The period of the late sixties and early seventies witnessed both a change in the art world, which fractured into myriad styles and movements, as well as widespread social transformations wrought by the sexual revolution and second wave feminism. Carolee Schneemann’s work occupies the intersection of these developments, enacting an explicit — and explicitly political — representation of women’s bodies through performance. In a suite of thirteen photographs that document her art event “Interior Scroll,” recently reprinted and now on display at the Johnson Museum, Schneemann attempts to countervail received masculine and misogynist depictions of the female body with images that “liberate” women from social and artistic conventions.

Reconstructing the performance (which took place in East Hampton in 1975 as part of the “Women Here and Now” festival and again in 1977 at the Telluride Film Festival) from photos and other evidence, it appears that Schneemann first climbed on a table and disrobed a cloth drapery she wore to reveal an apron underneath. The drapery hanging over the table’s edge echoes a classic still life. She then painted herself in mud, daubing and streaking her otherwise naked body. A slather of thick paint coats her crotch, an oval encircles her face, a mud-patch splotches an armpit, while other seemingly random smatterings recall the violent impasto of Abstract Expressionists canvases.

Indeed, the artist’s body could be likened to de Kooning’s famous series of women; however, whereas de Kooning’s slashes and scars of muddied color congeal into a protuberant, dripping grotesque, angry and hysterical, Schneemann’s slopped-up body seems lithe and joyous — a singular and specific woman rather than an abstracted receptacle of paternalistic rage.
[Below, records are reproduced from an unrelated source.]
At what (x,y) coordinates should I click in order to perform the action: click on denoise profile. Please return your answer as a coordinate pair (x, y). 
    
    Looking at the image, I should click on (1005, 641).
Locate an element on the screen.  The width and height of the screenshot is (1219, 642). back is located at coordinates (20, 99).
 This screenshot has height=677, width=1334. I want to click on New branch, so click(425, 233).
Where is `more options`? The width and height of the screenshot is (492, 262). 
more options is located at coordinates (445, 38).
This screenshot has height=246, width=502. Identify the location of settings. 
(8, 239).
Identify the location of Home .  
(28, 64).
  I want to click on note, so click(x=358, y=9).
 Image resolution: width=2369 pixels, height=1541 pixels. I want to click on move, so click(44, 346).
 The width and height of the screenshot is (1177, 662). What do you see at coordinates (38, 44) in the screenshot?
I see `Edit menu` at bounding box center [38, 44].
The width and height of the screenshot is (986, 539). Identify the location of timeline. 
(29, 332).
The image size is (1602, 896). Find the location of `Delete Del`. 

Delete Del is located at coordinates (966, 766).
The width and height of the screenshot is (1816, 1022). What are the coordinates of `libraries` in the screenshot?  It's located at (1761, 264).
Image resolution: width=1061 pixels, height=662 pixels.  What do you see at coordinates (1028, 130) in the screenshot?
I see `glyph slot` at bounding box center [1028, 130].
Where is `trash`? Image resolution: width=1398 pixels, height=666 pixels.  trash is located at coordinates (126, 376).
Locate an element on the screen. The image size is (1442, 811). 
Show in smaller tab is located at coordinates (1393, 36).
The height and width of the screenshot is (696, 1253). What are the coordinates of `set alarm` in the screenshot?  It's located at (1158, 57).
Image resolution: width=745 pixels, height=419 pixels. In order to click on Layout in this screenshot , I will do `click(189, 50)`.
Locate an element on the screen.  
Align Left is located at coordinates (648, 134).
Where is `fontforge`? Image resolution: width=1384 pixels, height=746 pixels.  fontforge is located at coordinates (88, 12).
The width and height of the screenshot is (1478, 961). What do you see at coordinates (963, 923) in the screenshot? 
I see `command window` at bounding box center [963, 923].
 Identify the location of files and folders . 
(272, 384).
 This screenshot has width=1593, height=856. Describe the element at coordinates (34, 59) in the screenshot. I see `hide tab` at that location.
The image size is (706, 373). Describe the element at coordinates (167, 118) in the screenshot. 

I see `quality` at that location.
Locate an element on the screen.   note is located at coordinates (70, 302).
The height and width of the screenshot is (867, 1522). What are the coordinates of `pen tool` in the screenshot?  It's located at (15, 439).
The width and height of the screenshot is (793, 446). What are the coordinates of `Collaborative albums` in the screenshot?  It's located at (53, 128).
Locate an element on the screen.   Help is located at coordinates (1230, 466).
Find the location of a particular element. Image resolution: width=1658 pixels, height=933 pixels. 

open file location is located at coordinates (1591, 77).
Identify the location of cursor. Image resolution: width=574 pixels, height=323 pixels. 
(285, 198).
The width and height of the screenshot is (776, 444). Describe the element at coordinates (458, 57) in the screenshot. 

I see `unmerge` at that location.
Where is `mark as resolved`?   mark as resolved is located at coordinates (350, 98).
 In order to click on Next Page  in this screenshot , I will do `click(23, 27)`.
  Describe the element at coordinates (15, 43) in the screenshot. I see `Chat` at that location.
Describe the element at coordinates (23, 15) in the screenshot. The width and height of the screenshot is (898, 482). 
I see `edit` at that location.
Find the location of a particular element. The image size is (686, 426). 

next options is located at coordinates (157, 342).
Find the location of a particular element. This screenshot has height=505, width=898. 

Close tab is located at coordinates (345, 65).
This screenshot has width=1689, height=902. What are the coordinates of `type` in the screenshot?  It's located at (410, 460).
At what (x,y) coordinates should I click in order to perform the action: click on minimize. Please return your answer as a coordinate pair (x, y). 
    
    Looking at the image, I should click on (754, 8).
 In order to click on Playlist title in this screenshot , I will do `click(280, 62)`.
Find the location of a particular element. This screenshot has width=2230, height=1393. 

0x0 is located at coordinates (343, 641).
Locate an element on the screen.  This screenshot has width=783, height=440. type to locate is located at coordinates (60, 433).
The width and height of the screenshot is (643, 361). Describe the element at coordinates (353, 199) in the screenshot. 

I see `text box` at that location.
She participates in a kind of kinetic, Dionysian rite, mingled with the textures of nature as she dances and reads her own book of poetry, both sexualized and sacralized. Nonetheless, complicating this view of her performance, the poses that she exhibits resemble those of an artist’s model, imprisoning her as a muse even as she seeks to become the cultic earth-mother or creative genetrix. Does the apron, moreover, signal her enslavement to domesticity even as she attempts to abandon her “vested” interests in patriarchal gender roles?

For the next sequence in the performance, Schneemann slowly unfurled a crinkled, lace-like scroll from her vagina. In many of the photos she hunches over, almost as if constipated, crouching down to grab an ever-expanding paper trail produced as if disgorged from her genitalia. The image can be variously read as the poem being spoken directly by her vagina dentata, the feminist “giving birth” to her creation, the body as a temple in which the scroll is immured in an inner sanctum, writing as an elongated phallic substitute, or art falling out of the entrails like menstrual waste. The poem on the scroll satirizes a “structuralist filmmaker” who claims that his feminine interlocutor is “unable to appreciate/ the system the grid/ the numerical rational/ procedures,” oblivious to the fact of marking her with his own labels and categories. Nonetheless, the formal structure of the poem has been literally shaped by the contours of the female artist’s body, its length and line-breaks dictated by the space of her vaginal cavity, though the vagina itself may be as malleable, slippery and protean as the poem’s meaning. Unlike the fictional male filmmaker she mocks, her work controverts rationalized and structuralist readings. Blurring strict lineations and structured lineaments, Schneemann reads poetry from the interior scroll and from a manuscript of her poems, though these poems, too, presumably have issued from her lips and inner self; the mud-paint, on the other hand, is written on her body even as her body itself is “written” with the male gaze of the artistic viewer/voyeur. Inside and outside become fluid as the boundaries between text and body, art product and artistic process, cultural inscription and cultic script merge and meander.

One of the slightly disconcerting aspects of these photos, revealed in the last image in the series, is how the cameras that shoot the event are all held by apparently male photographers. Does this hand back the power of the artwork to the masculine gaze — making her body shot-through with the grid imposed by these male others — or is it a critique of the very framing practices that it participates in?

Much like her 1964 performance “Meat Joy,” which contemporary viewers feel squeamish about more because it involves eating raw meat than because of its uninhibited naked bodies, the reception of “Interior Scroll” has changed. It evokes a response from today’s feminists who might object that Schneemann has essentialized women and engaged in (rather than displaced) a heterosexist discourse, which inscribes women in the binary of leaky vessels and engendering wombs. Ironically, Schneemann’s oeuvre had often been dismissed as narcissistic and pornographic; it didn’t gain widespread critical traction until the ‘90s, when a new group of feminist artists looked back to find formative and performative precursors. Despite this generation gap, over three decades later we can view Schneemann’s work as attempting to unravel the cultural metaphors of female bodies’ gaps and gashes into a sex-positive, generative poetics.